▶ YOUR OBJECTIVE
Rewrite the session listing from the words "Chair: Michael P" through "of Raleigh/Durham NC)", changing "Chair" to "Moderator".

▶ QUOTED PASSAGE
====

Chair: Michael P Mozzoni (Learning Services NeuroBehavioral Institute of Colorado)
MICHAEL P MOZZONI (Learning Services NeuroBehavioral Institute of Col)
LINDSAY VEIT (Learning Services of Raleigh/Durham NC)
Abstract: These series of papers will cover issues involving key points in working with persons with acquired brain injuries (ABI), data collection, and display systems. The first paper will highlight key issues in working with adults with brain injury including the unique set of issues with programming, development of care plans, and staff training. The presentation of brain injury varies vastly from individual to individual. Educating staff members on brain injury and the different ways it may present in adults and increases the understanding of each individual will be discussed. The second paper will focus on data systems. The lack of an efficient data analysis program can adversely impact clients and all consumers of the data (behavior analysts, behavior specialists, clinicians, case managers, guardians, etc.). Thus, a data analysis program that is both efficient and user-friendly is critical to the time management of behavior analysts. A data analysis program will be presented that can speed analysis and data entry. The third paper will focus on issues involved with graphing data. Behavior analysts use data in order to make evidence-based treatment decisions. This presentation will demonstrate several ways to graph data in order to derive the most useful information. Both behavioral deceleration and acquisition graphs will be discussed. Data sets will be graphed in different ways to demonstrate utility of visual presentation. Time and frequency, cumulative frequency, averaging, and log and celeration graphing displays will be discussed.

====

(Entries drawn from a collection)

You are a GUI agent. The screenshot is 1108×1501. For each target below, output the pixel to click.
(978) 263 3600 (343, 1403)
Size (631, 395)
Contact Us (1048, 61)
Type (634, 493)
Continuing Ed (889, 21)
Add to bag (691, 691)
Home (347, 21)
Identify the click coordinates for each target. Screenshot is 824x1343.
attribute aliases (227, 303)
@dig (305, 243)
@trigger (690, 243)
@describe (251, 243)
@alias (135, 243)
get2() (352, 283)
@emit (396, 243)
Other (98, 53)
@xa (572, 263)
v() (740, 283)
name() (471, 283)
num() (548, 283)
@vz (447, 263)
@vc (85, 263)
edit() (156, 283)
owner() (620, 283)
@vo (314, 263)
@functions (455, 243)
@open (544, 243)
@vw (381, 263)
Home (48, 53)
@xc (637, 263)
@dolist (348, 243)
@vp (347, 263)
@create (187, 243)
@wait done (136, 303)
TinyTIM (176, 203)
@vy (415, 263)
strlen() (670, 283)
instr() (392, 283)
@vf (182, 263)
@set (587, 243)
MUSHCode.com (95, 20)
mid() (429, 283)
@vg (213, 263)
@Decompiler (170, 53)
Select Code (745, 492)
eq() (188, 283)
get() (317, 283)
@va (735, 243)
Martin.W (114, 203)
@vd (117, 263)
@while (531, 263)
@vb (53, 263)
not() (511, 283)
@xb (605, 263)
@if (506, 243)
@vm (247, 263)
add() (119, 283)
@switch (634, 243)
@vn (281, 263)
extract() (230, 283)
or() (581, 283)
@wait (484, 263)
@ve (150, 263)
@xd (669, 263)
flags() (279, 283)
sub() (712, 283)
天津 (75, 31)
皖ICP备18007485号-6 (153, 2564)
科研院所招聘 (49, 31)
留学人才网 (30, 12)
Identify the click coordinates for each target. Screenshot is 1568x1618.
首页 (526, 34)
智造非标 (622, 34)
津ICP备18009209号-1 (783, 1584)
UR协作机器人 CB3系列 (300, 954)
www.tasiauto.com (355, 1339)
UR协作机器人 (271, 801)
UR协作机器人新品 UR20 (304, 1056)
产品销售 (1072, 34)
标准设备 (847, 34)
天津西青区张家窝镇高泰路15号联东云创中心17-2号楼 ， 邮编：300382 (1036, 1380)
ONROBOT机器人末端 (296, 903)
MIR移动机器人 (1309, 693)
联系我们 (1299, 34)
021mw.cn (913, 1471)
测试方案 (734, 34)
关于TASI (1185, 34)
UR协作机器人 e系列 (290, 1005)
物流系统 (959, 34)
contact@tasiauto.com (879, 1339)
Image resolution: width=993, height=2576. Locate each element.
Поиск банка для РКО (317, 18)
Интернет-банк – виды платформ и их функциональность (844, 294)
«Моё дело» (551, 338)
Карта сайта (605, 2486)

====

▶ ANSWER TO THE EXERCISE
Moderator: Michael P Mozzoni (Learning Services NeuroBehavioral Institute of Colorado)
MICHAEL P MOZZONI (Learning Services NeuroBehavioral Institute of Col)
LINDSAY VEIT (Learning Services of Raleigh/Durham NC)